+++ DATA FOR THIS EXERCISE +++

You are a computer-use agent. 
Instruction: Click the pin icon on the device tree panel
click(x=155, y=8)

+++
+++ DATA FOR THIS EXERCISE +++

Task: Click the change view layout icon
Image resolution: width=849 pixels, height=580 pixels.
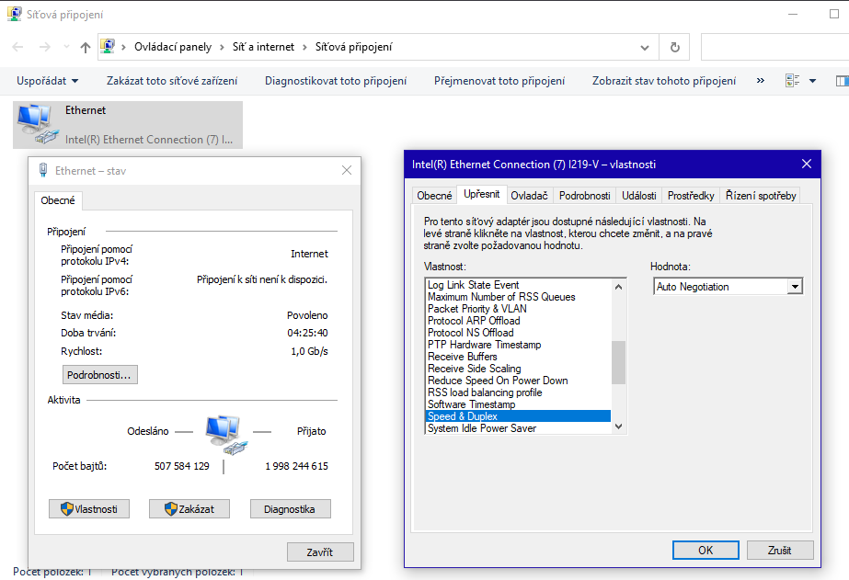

+++

WORK TASK
Would you retype the lines above from the one with "Task: Click the change view layout icon" down to the one with "Image resolution: width=849", word for word, both ends included and no other lines?

RESPONSE TO THE TASK
Task: Click the change view layout icon
Image resolution: width=849 pixels, height=580 pixels.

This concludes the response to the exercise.